- [The problem]:
Would you transcribe only the lines below, from the one containing "The height and" through the end of the material, exactly and with no pictures?
-- Records supplied follows --
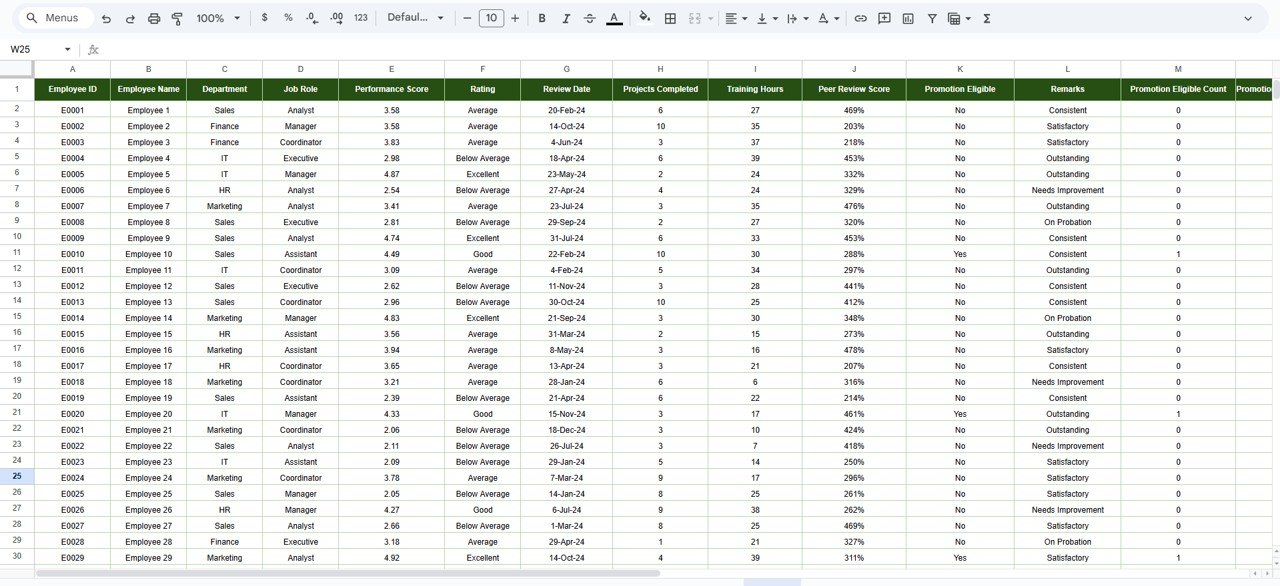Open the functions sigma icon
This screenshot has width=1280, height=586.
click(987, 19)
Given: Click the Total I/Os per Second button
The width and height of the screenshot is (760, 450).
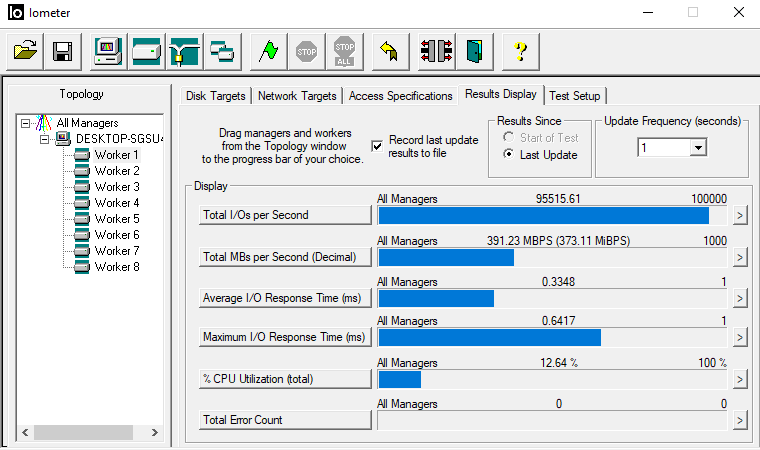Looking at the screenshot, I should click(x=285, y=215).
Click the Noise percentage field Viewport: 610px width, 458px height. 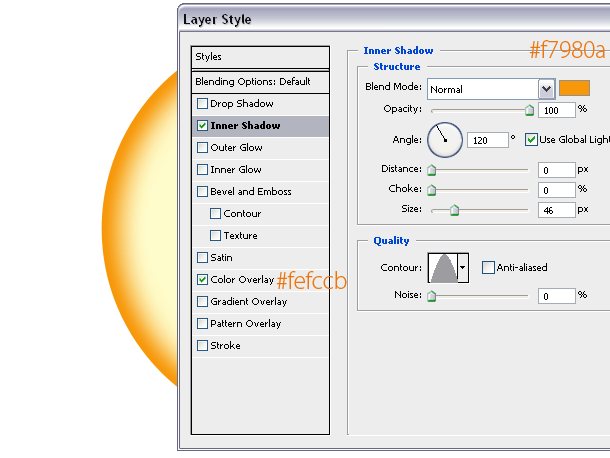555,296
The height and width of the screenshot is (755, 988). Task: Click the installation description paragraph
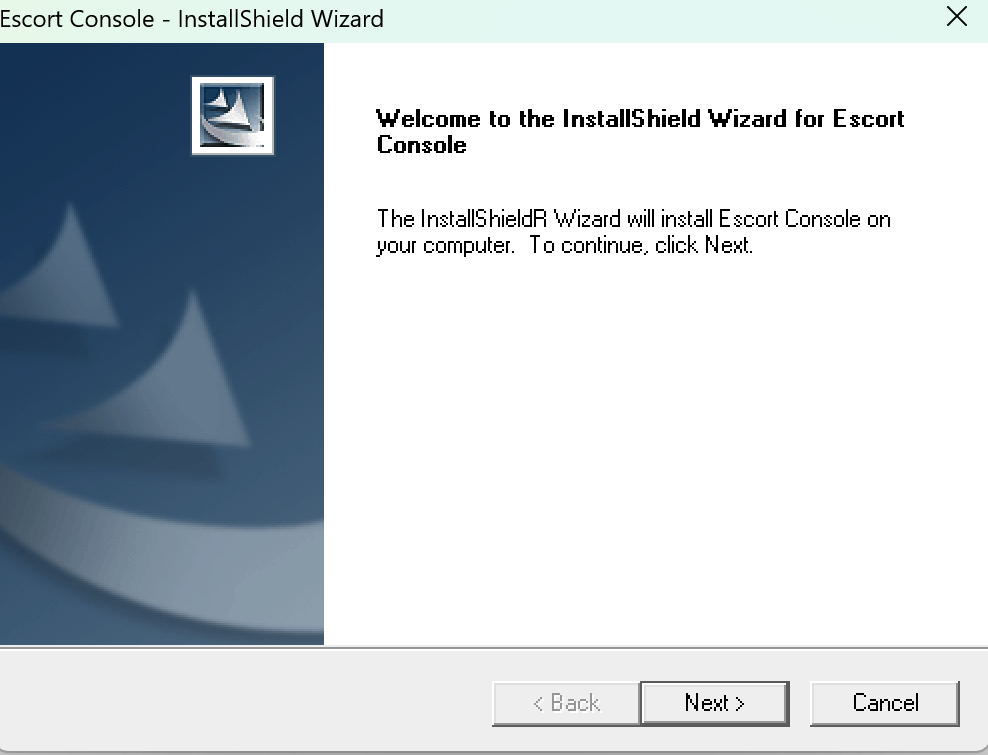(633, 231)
-- Records supplied concluded --
- [Exercise solution]:
The height and width of the screenshot is (755, 988). Task: Click the installation description paragraph
(633, 231)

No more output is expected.